• _INPUT RECORDS_:
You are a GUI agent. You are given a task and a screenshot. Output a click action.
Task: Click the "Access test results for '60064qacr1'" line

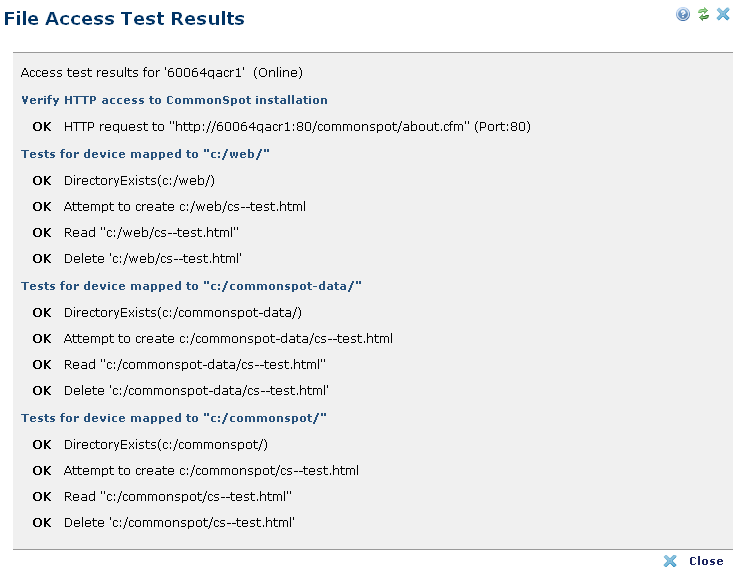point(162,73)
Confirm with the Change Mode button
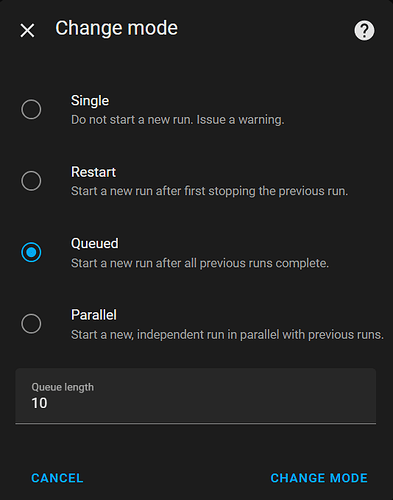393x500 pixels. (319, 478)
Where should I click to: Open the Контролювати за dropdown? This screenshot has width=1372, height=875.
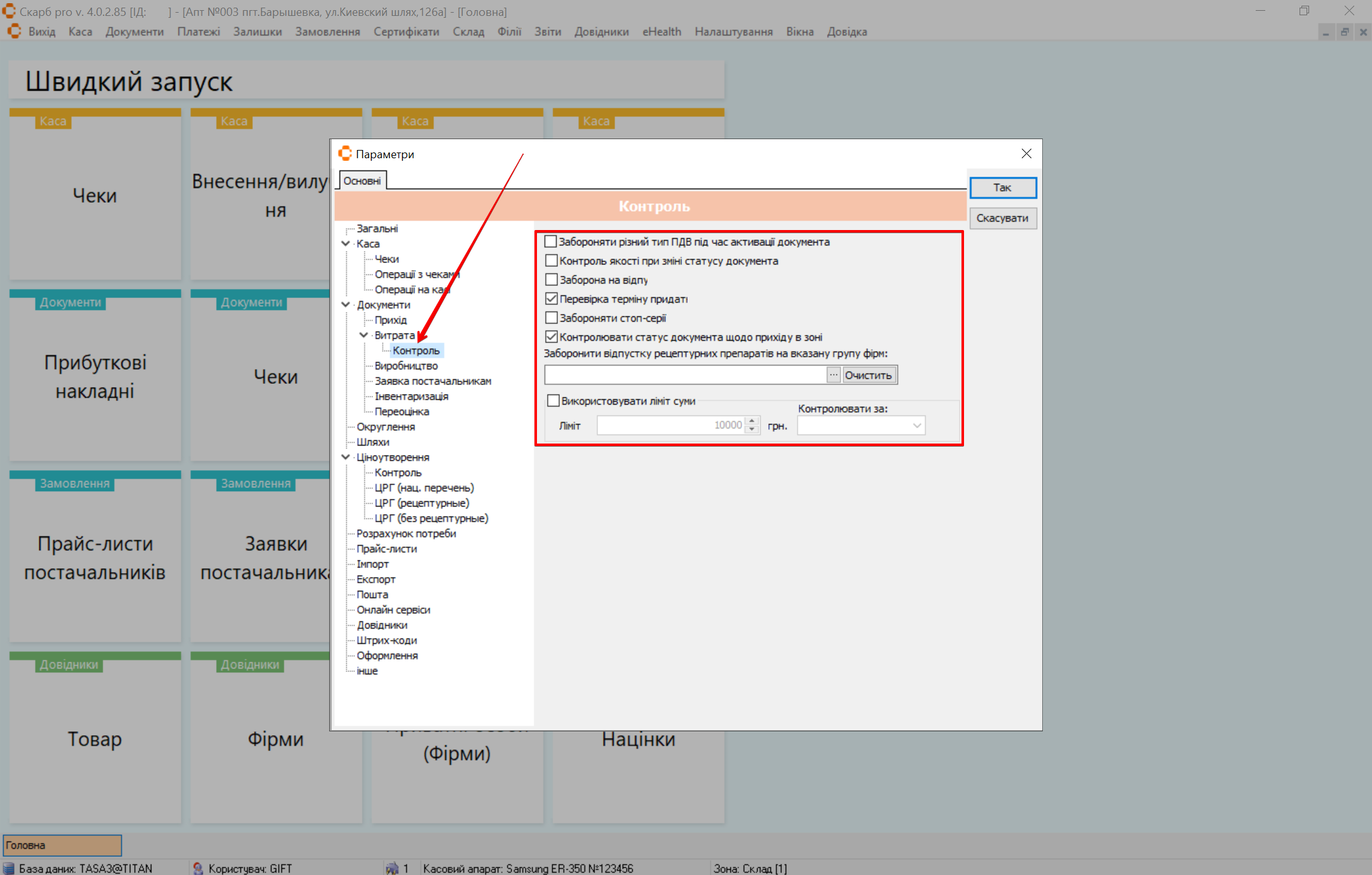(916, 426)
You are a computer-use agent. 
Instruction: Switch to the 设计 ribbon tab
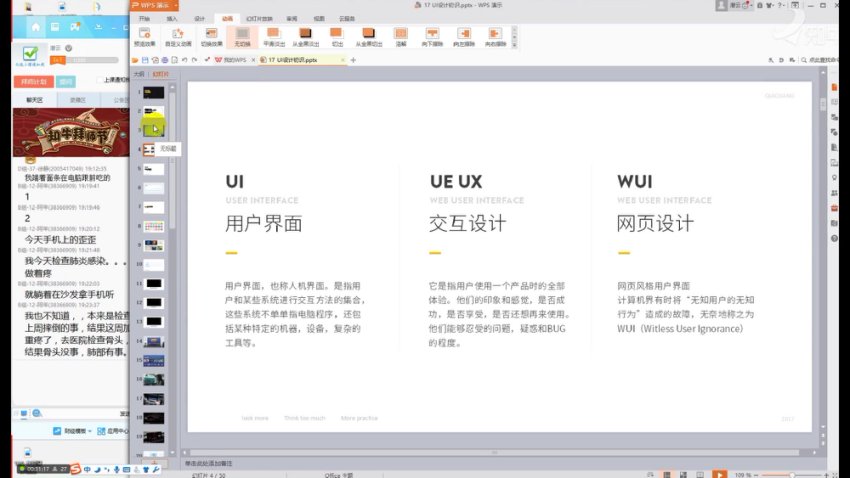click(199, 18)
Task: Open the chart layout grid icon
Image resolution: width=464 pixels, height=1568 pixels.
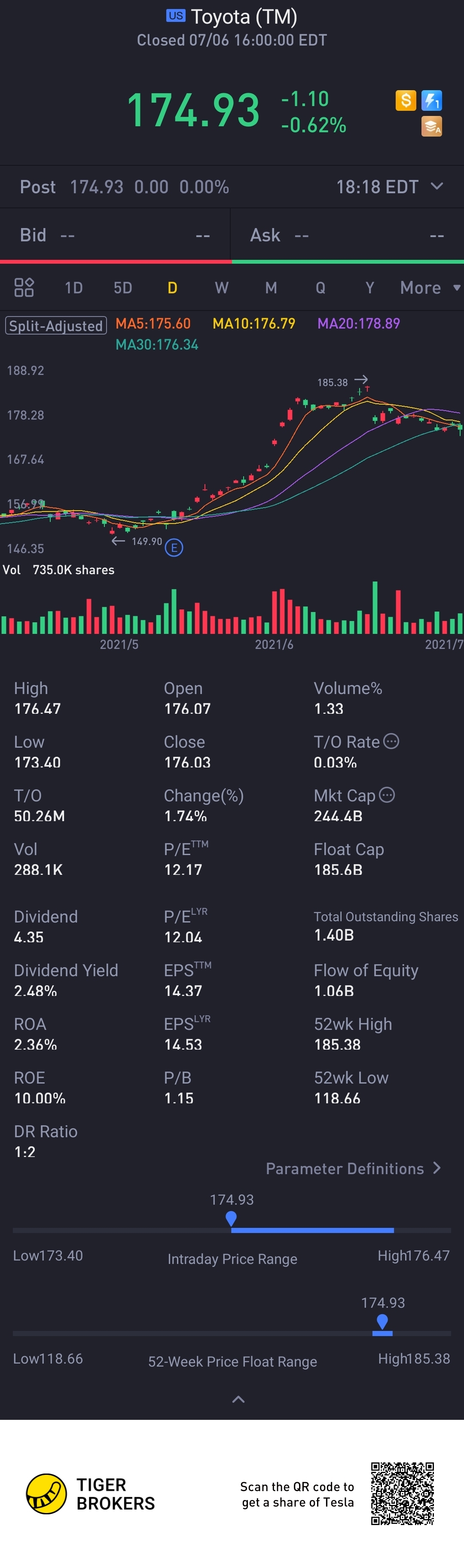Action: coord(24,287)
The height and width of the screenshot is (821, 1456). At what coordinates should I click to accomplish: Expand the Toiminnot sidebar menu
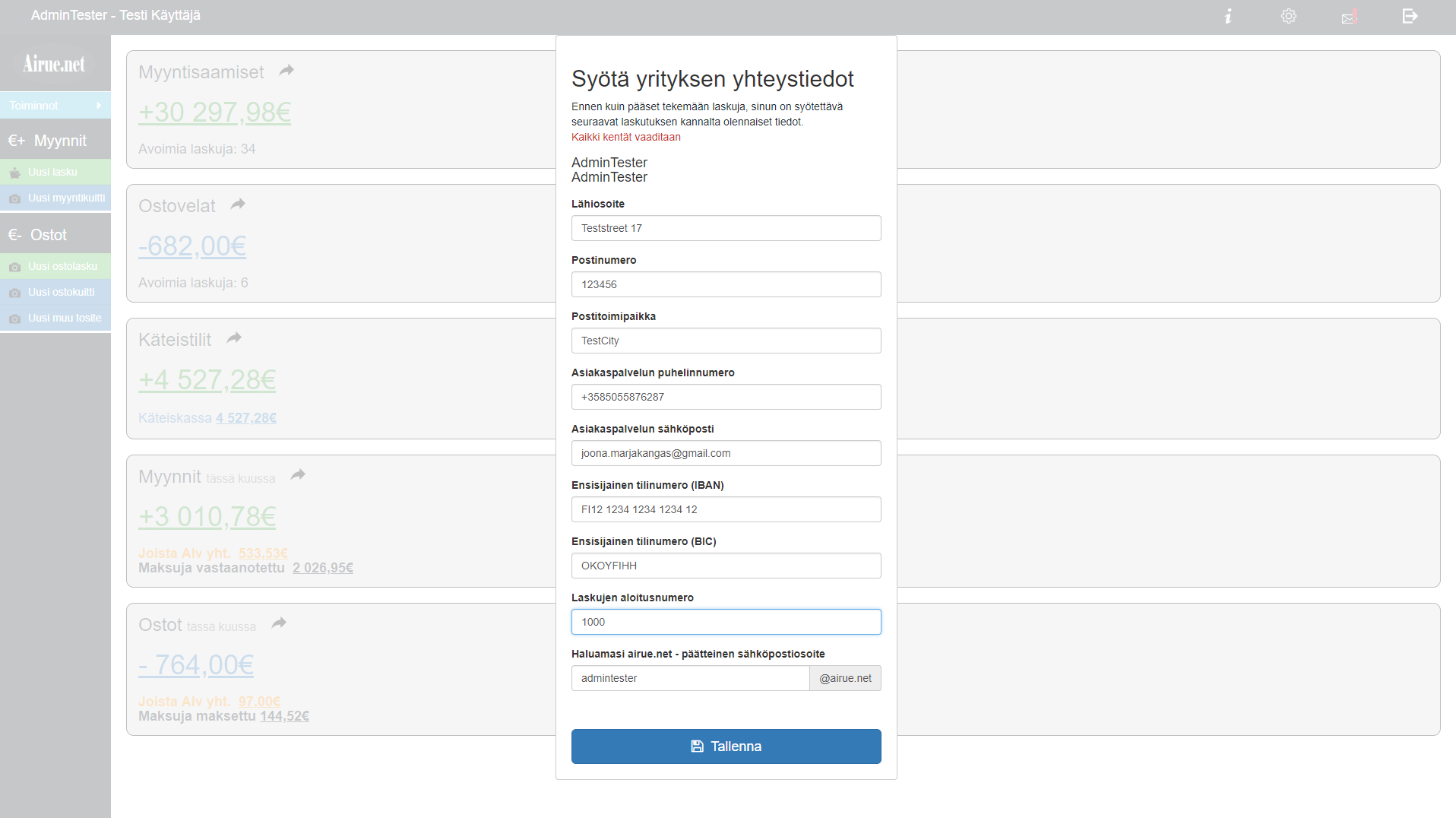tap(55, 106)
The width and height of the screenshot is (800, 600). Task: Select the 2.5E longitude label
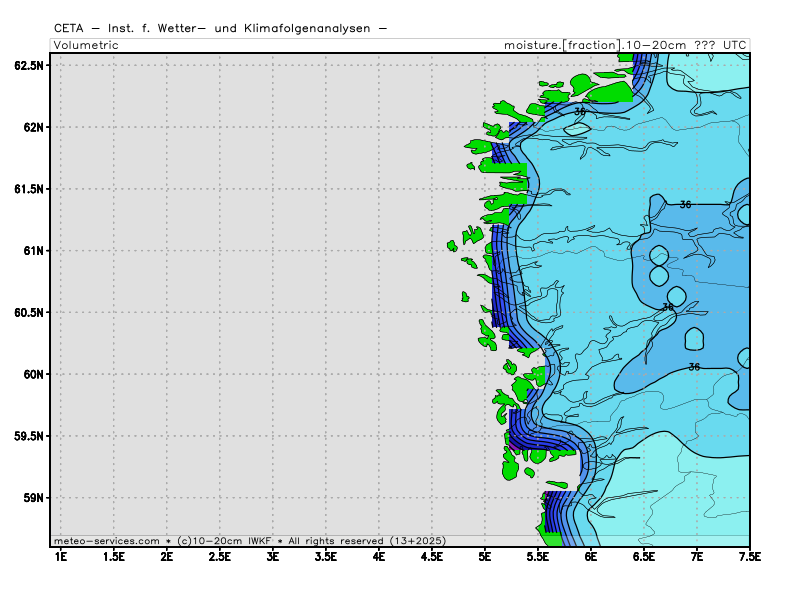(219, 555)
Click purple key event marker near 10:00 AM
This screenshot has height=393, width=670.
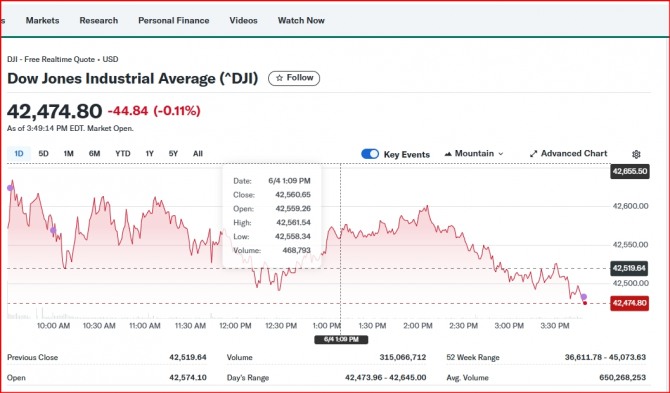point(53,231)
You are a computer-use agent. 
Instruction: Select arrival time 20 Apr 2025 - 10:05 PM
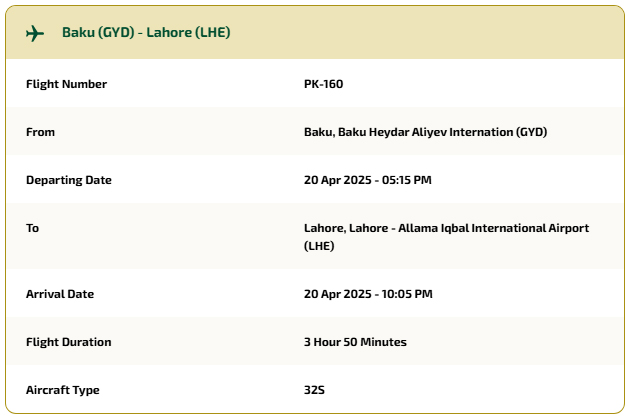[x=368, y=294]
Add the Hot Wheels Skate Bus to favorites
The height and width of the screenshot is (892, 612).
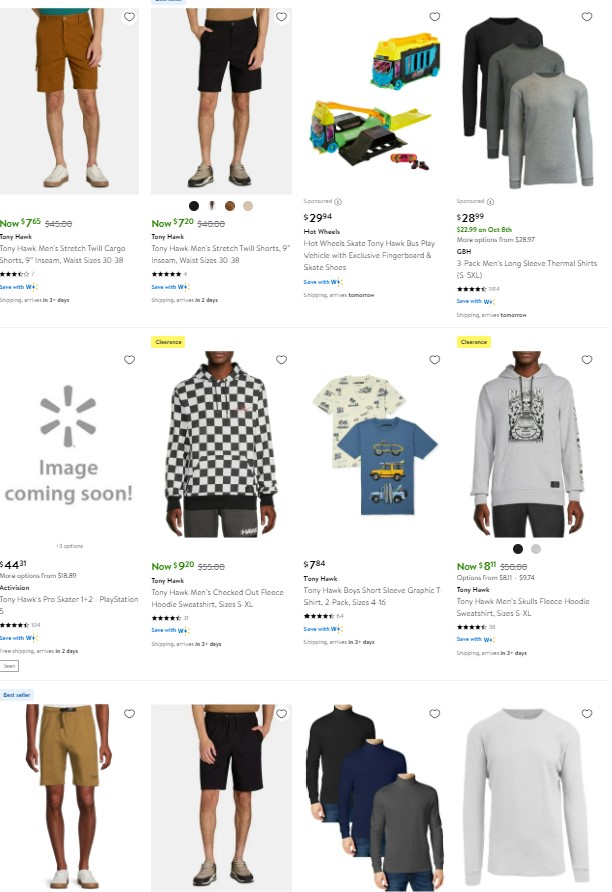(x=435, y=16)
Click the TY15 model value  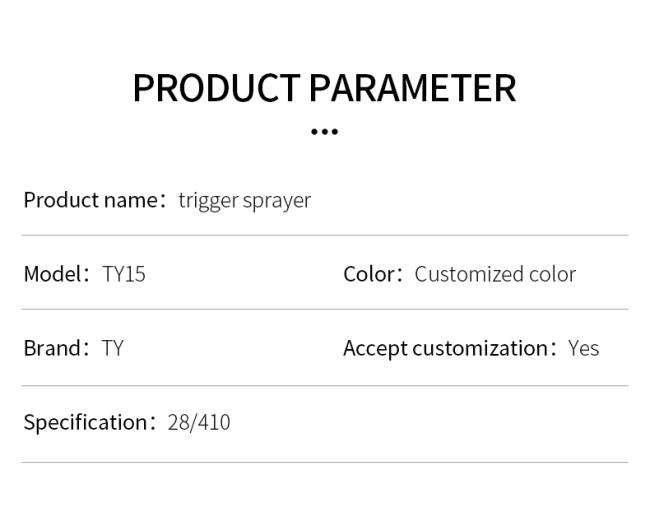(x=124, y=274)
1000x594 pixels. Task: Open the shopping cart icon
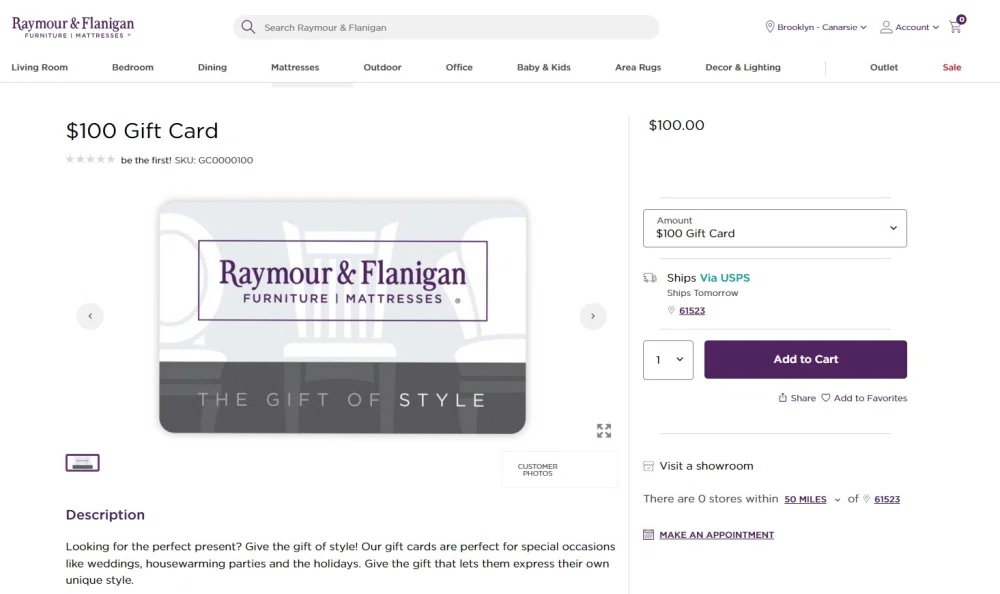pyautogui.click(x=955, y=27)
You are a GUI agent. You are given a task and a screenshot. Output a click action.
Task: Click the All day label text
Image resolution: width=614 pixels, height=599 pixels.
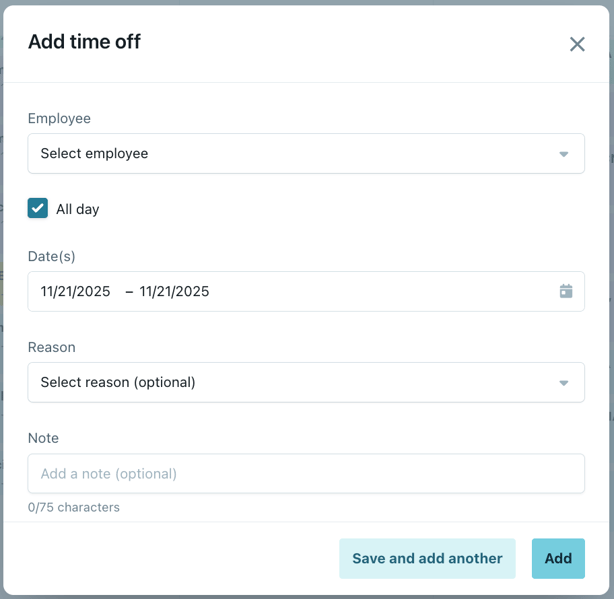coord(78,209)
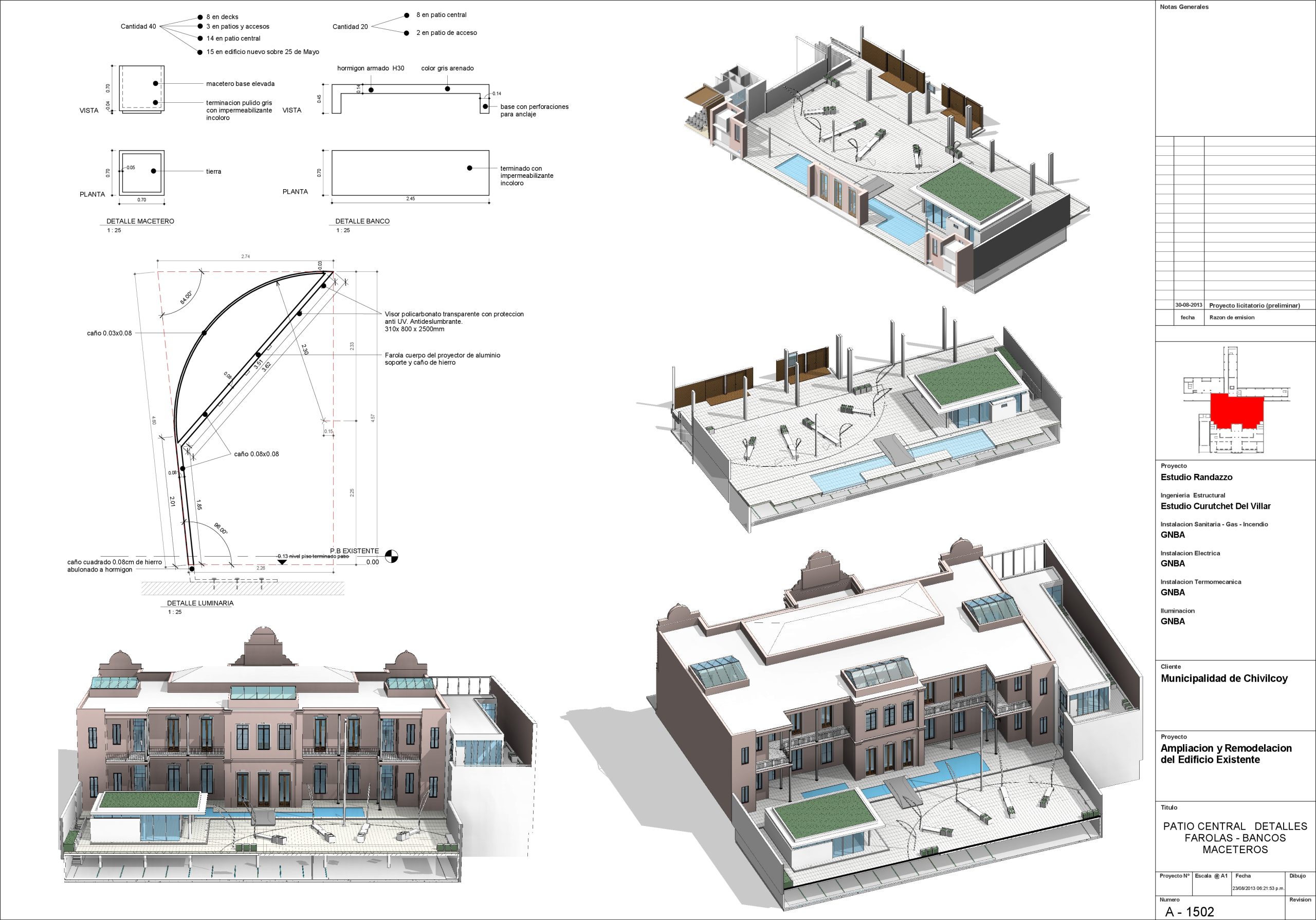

• _YOUR INSTRUCTIONS_: Reproduce the listing from its first line through the line containing "click(199, 18)", including both ends, and leave the pictures out of your answer.

• _TASK RESULT_:
You are a GUI agent. You are given a task and a screenshot. Output a click action.
Task: Click the "Access test results for '60064qacr1'" line

point(162,73)
Confirm with the Change Mode button
393x500 pixels. (319, 478)
Where should I click to: Open the Контролювати за dropdown? This screenshot has width=1372, height=875.
(916, 426)
You are a computer-use agent. 
Instruction: Switch to the 设计 ribbon tab
click(199, 18)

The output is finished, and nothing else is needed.